Posted on September 28, 2022:
Connecticut Green Party candidate for Attorney General Ken Krayeske grew up in Watertown, where he attended a segregated elementary school. “I didn’t quite understand it as a kid,” Krayeske said, “but Watertown is a highly suburban, car-centric experience built on racism.”
Krayeske graduated from Holy Cross High School in Waterbury and then Syracuse University for journalism. As a reporter at the Hartford Advocate in 1998, he pushed for an end to the war on drugs. In 2009, he extracted one of the most famous quotes in sports journalism history from former UConn basketball coach Jim Calhoun: “Not a dime back.”
After watching the American journalism industry implode, Krayeske turned to law. His litigation has forced an overhaul of the Connecticut Department of Correction’s healthcare system.

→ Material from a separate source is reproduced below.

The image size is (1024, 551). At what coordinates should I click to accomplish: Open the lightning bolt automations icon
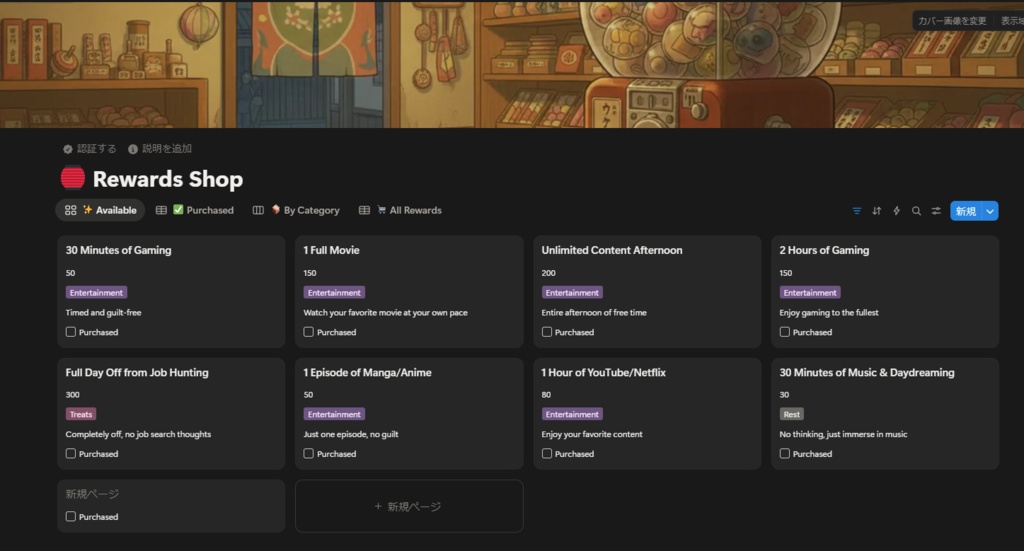(x=896, y=211)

He has settled cases like:
- $250,000 for Tiana Laboy, a Puerto Rican woman who gave birth in a prison toilet, the attending nurse commented “the baby took her first swim.”
- $1.3 million for Wayne World, a Black man subjected to medical delays by the DOC in identifying his skin cancer.
- About 20,000 people were tested and another 1,000 inmates were treated for Hepatitis C in prison because of his class action.
- $1.65 million for Karon Nealy, a 19-year-old who behind of medical negligence while in DOC custody
Krayeske wants to create accountability mechanisms in the AG’s office to end draconian policies of state agencies against our families.
His top priority is to convert the AG’s office into a “human rights” law firm, fighting for citizens. His campaign seeks to raise awareness about the AG’s daily attacks on civil rights, defending constitutional violations by state actors.
He and his wife recently moved to New Haven after living in Hartford for 24 years. They have a kindergartener in public school.